• _EXERCISE PROMPT_
Go through the records below and copy out every line that contains the word "computer".
[MATERIAL TO PROCESS Boundary: Start]
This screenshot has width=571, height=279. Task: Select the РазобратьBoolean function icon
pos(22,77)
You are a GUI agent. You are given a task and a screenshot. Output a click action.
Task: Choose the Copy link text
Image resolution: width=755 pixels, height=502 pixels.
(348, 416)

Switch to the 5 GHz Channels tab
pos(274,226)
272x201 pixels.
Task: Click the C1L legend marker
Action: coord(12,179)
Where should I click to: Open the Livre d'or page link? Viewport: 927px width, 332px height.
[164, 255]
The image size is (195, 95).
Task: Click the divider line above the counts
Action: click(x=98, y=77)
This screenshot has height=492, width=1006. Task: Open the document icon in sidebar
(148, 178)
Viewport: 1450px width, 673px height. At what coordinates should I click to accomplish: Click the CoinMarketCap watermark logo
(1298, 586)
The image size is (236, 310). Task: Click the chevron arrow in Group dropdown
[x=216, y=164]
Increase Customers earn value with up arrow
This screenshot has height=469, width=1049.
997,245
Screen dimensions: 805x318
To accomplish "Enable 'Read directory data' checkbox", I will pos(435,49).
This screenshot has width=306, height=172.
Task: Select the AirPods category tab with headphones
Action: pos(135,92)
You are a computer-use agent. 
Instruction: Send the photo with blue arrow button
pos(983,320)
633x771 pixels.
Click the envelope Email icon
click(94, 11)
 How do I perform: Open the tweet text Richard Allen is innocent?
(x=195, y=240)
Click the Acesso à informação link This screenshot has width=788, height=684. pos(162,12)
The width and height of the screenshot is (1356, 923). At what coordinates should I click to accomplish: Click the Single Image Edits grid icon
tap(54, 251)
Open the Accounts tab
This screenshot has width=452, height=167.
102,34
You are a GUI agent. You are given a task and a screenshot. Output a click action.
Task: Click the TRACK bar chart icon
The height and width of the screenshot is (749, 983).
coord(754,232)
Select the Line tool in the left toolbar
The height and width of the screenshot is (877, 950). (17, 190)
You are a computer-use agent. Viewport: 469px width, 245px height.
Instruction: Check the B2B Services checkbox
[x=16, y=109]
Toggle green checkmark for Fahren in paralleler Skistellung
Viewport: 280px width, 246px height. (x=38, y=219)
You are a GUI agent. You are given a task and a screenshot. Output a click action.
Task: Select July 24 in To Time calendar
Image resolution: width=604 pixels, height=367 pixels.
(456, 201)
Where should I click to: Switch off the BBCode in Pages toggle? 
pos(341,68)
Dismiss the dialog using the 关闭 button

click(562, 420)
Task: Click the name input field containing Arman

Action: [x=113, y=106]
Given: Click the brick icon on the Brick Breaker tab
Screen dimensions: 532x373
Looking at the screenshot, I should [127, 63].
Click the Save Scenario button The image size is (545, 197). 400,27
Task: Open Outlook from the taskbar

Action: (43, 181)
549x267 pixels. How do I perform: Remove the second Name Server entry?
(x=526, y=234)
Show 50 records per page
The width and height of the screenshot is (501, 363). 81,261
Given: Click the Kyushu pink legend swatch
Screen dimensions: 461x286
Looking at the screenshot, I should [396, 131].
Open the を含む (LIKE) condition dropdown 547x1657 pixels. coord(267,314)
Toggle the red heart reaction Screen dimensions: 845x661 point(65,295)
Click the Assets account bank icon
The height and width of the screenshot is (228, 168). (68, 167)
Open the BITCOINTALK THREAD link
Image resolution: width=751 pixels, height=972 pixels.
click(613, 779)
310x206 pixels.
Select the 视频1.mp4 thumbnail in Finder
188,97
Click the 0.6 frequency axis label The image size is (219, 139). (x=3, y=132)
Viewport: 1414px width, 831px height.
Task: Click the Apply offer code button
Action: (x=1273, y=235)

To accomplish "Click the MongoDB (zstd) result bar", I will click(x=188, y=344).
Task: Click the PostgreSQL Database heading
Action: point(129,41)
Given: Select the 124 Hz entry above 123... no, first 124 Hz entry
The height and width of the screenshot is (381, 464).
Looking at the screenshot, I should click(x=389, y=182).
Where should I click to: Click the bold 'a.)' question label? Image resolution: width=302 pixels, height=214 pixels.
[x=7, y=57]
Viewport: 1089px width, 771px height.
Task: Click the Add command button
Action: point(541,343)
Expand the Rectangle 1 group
[MATERIAL TO PROCESS Boundary: End]
• _ANSWER TO THIS EXERCISE_
You are a computer-use agent. 
You are a computer-use agent. Viewport: 469px width, 245px height.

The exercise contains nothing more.